The security of information and information assets is regarded as fundamental for the successful business operation of CRIF Philippines.
Fully committed towards ensuring the Confidentiality, Integrity, and Availability of information, CRIF Philippines has adopted an Information Security Management System (ISMS) comprising of the information security policies, procedures, and a comprehensive risk management framework to effectively protect data/information of CRIF Philippines and its stakeholders including from security threats, whether internal or external, deliberate, or accidental.

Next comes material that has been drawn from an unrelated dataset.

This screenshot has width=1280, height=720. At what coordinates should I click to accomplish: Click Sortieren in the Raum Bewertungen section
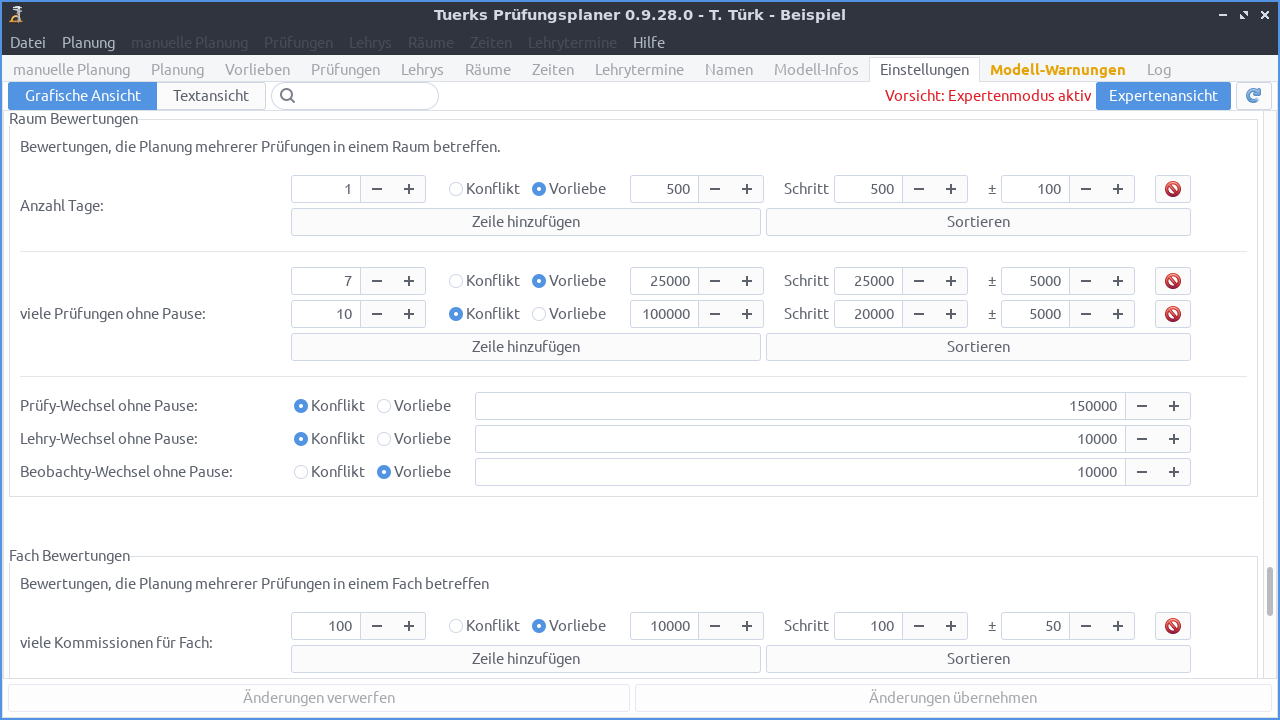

The management of CRIF Philippines, including but not limited to employees, associates, and contract workers, is committed to:
-
Follow the Information Security Management System in all processes and technologies.
-
-
Provide information security awareness to all team members and continual improvement in information security in all our processes through regular review of our Information Security Management System.
-
Protect personal information in all its forms.
-
Adopt a systematic approach to risk assessment and risk treatment.
-
Comply with all regulatory, legal, and contractual requirements.
-
Comply with the provisions and compliance requirements of Republic Act No. 9510 (Credit Information System Act – CISA) wherever applicable and needed.
-
Maintain policies, controls, and practices to ensure continued adherence to RA 9510 (CISA), particularly regarding the protection, confidentiality, integrity, and lawful use of credit data.
-
Provide a comprehensive Business Continuity Plan encompassing the respective processes/departments.
-
Make information available only to authorized individuals on a need‑to‑know basis.